# 5 gallon



## alysalouise (Mar 15, 2011)

I want a 5 gallon tank just cause i like the size and the look of them
But what should i put in there if i got one?
I was thinking my fry so they can grow a little and go in my 14gallon or 29 gallon
But i am picking up a 10 gallon tomorrow that i know would be better for a "grow out tank"

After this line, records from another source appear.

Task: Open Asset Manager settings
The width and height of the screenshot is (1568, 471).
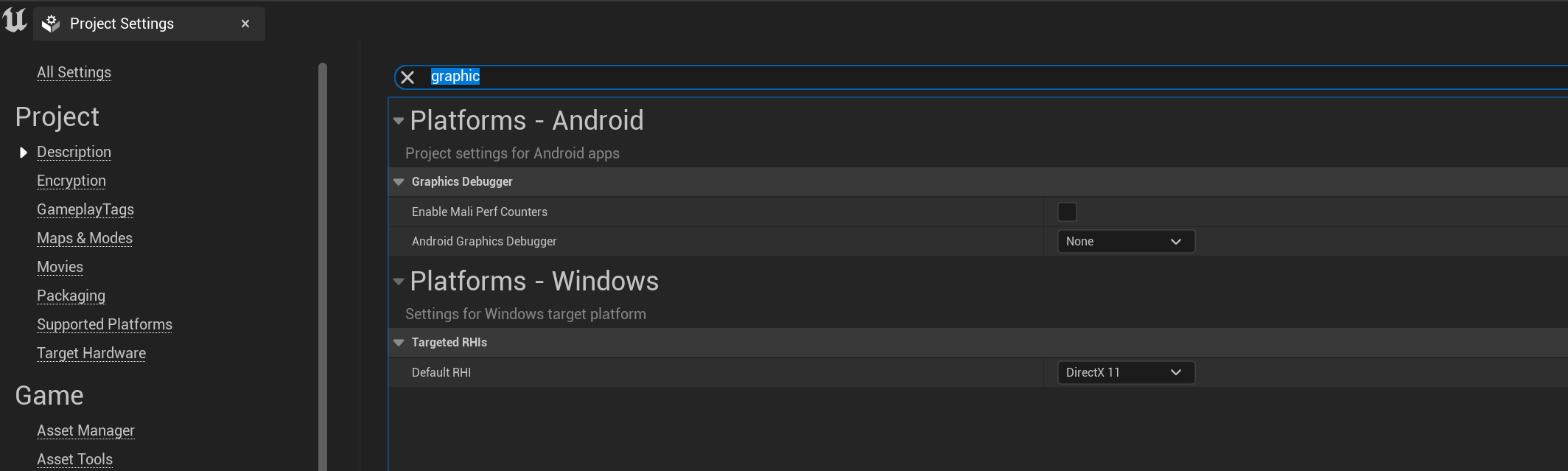Action: click(x=85, y=430)
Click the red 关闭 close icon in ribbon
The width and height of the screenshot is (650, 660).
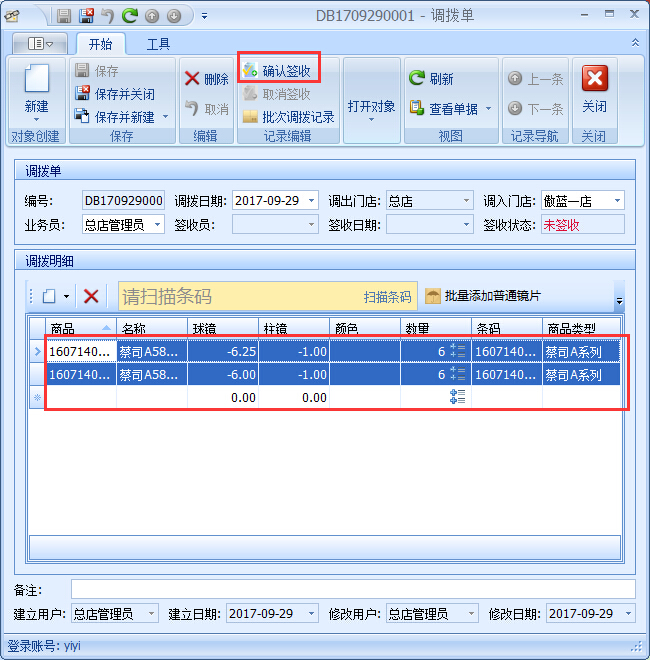pos(594,80)
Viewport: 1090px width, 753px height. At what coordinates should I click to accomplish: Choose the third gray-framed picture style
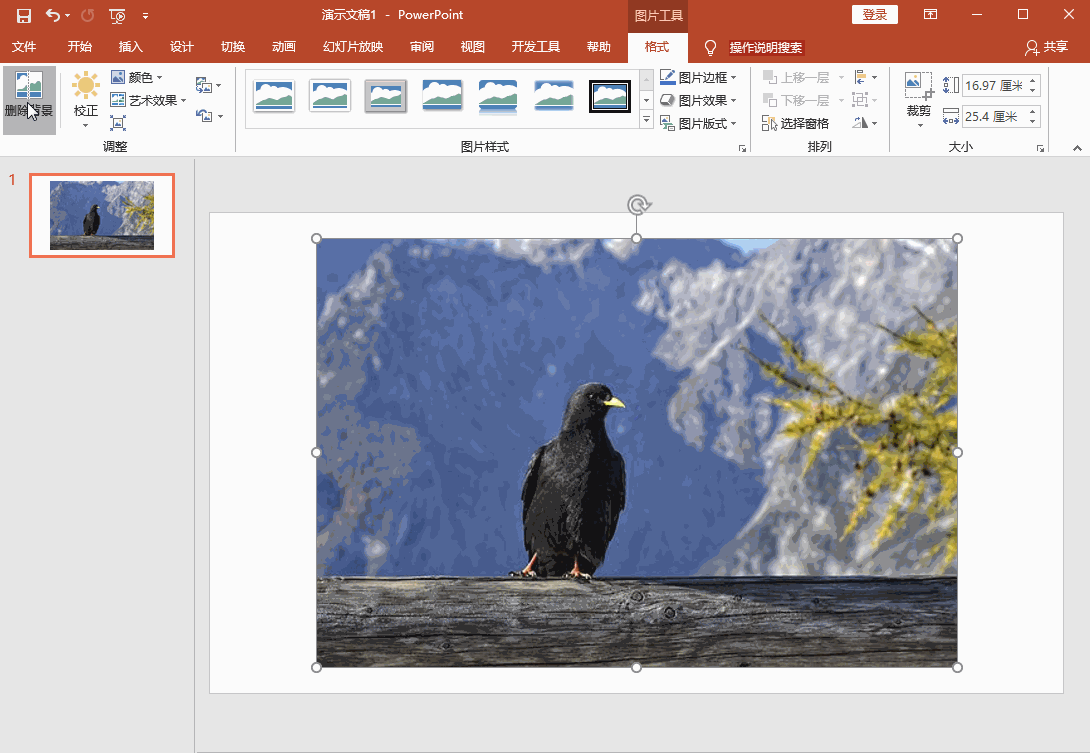(x=385, y=96)
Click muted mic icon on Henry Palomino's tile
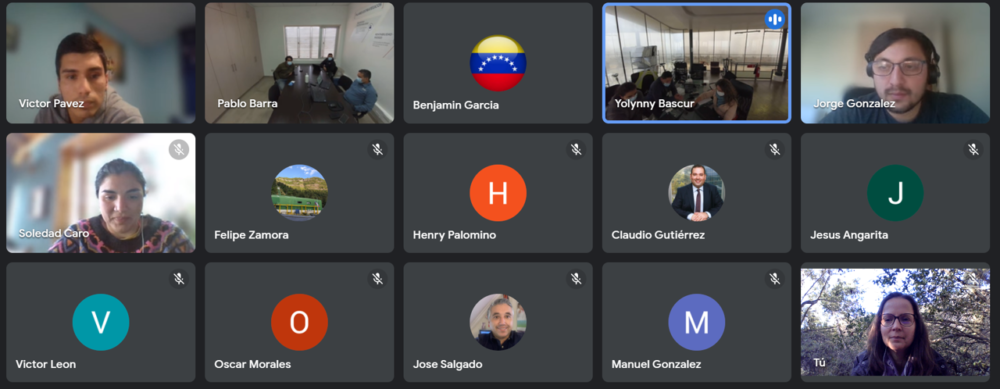 (576, 149)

So what types of fish could i put in a 5 gallon
I know ill only be able to fit 1 maybe 2 fish in there but im fine with that


----------



## Byron (Mar 7, 2009)

Betta (one male) is often what one sees in a 5g planted tank. There are other options though, provided one stays with the "dwarf" species. A group of one of the species:

Scarlet Badis
Ember Tetra
Sparkling Gourami
Mosquito Rasbora or one of the similar Boraras species
Corydoras pygmaeus or Corydoras habrosus or Corydoras hastatus
1 Dwarf Puffer

Celestial Pearl Danio
male Endlers Livebearer or male Guppy
Emerald Dwarf Rasbora
Freshwater Shrimp

Some of the above depend upon your water, as some will be wild caught and particular as to hardness and corresponding pH. The first 6 are soft to medium hard water, the latter 4 definitely medium hard to hard water with basic pH.


----------



## alysalouise (Mar 15, 2011)

Byron said:


> Betta (one male) is often what one sees in a 5g planted tank. There are other options though, provided one stays with the "dwarf" species. A group of one of the species:
> 
> Scarlet Badis
> Ember Tetra
> ...


 

Celestial Pearl Danio? Dont those need alot of swim room like a zebra danio would? not to metion 6 of them


I was thinking a puffer, but the only puffer by me is a green spotted puffer
would the 5 gallon work as a tank to slowly make the puffer into a full salt water fish
and not to into a betta, pretty and all but i have other tanks i can put one in
Thank you  I will look up on those

I think you know when you talk fish to much when you have a dream about fish
I had a dream about fish last night and what i could put in a 5 gallon, and there was these fish in my dreams that only grew to this length ___


----------



## alysalouise (Mar 15, 2011)

Ugh to bad i couldnt get away with both the Celestial Pearl Danio and Emerald Dwarf Rasbora in a 5 gallon together
their both really beautiful, but i dont think my LFS has either, ill do some looking today when i return my dead fish (they died during labor :/ and it looked like they were going to drop a bunch of babies)


----------